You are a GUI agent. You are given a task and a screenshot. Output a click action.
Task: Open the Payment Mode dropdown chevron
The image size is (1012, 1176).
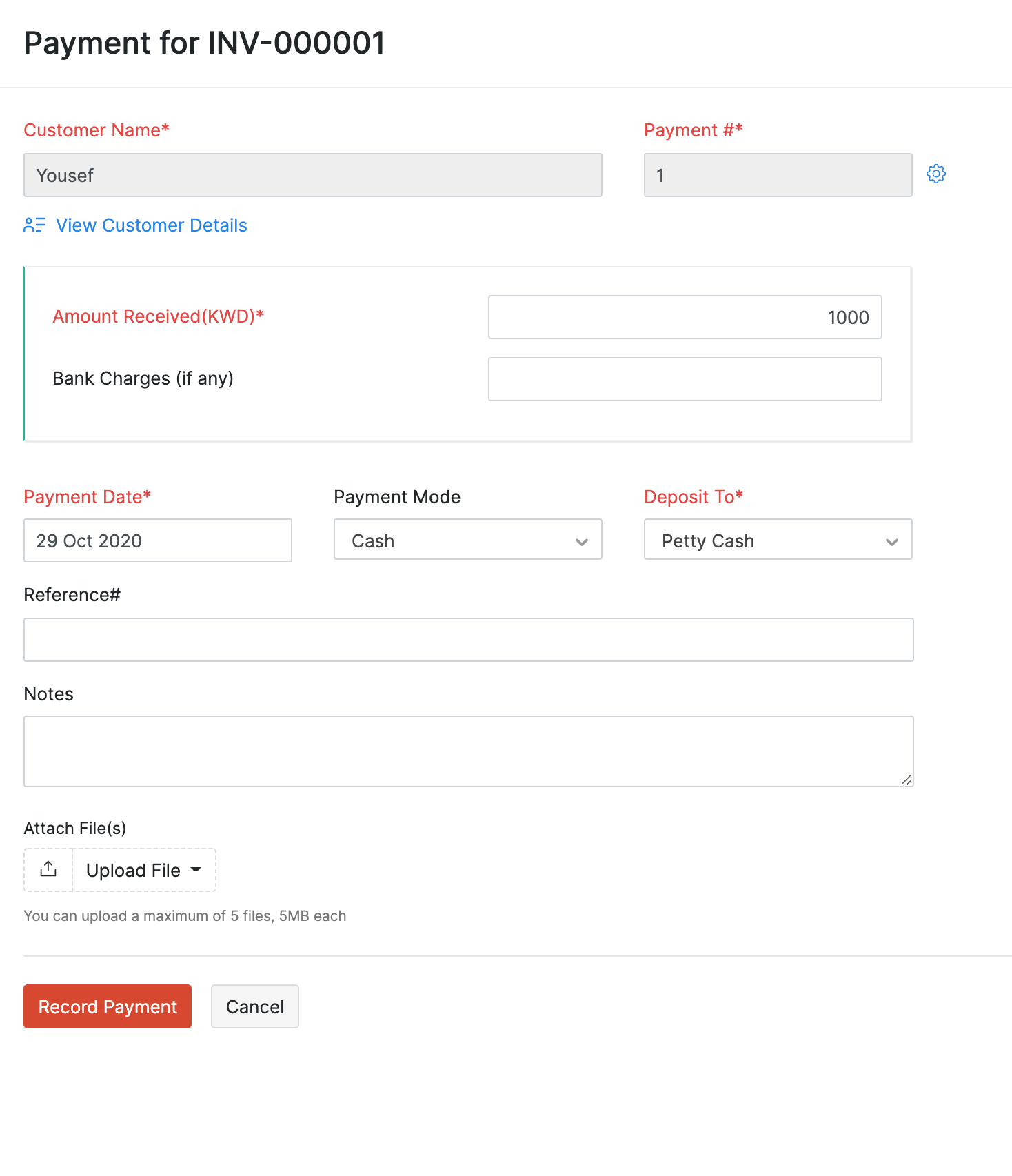pos(581,542)
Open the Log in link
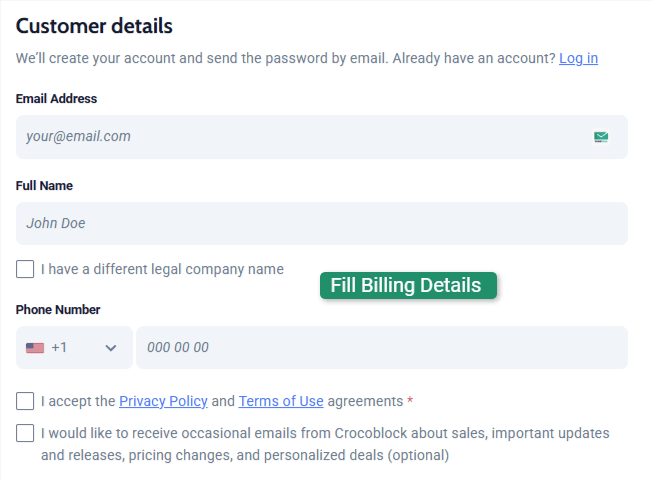Image resolution: width=653 pixels, height=481 pixels. (578, 58)
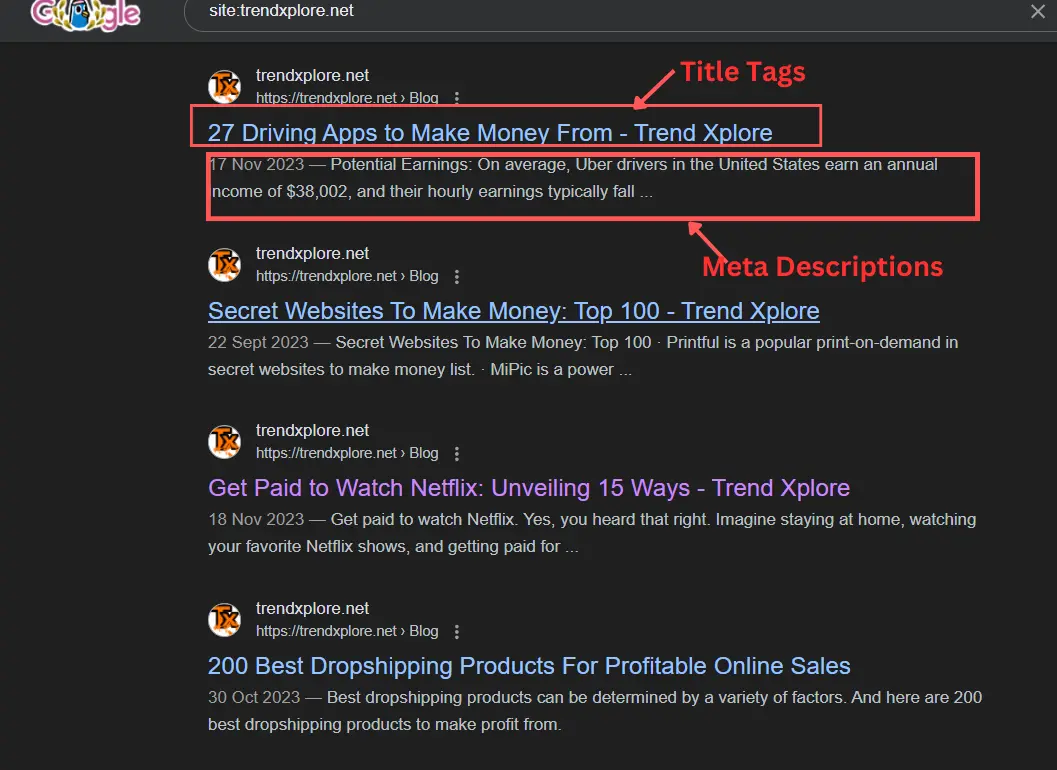Open the three-dot menu for the Netflix result
Image resolution: width=1057 pixels, height=770 pixels.
(456, 453)
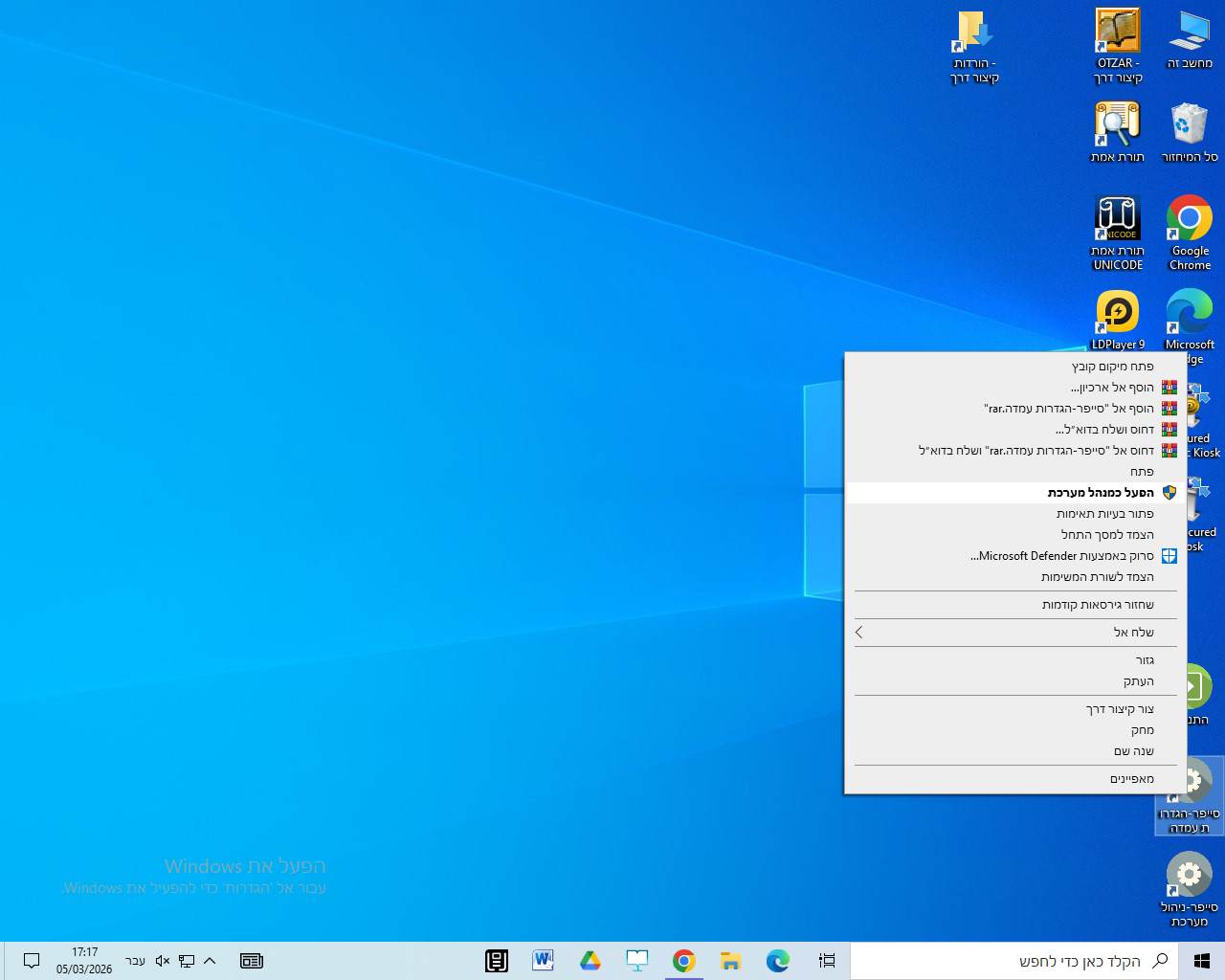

# ACTION ITEM:
Copy every record above exactly, leaving out the pictures.

# REPLY:
You are a GUI agent. You are given a task and a screenshot. Output a click action.
Task: Open the Payment Mode dropdown chevron
The image size is (1012, 1176).
pos(581,542)
Open the Log in link
Image resolution: width=653 pixels, height=481 pixels. (578, 58)
Open the three-dot menu for the Netflix result
Image resolution: width=1057 pixels, height=770 pixels.
(456, 453)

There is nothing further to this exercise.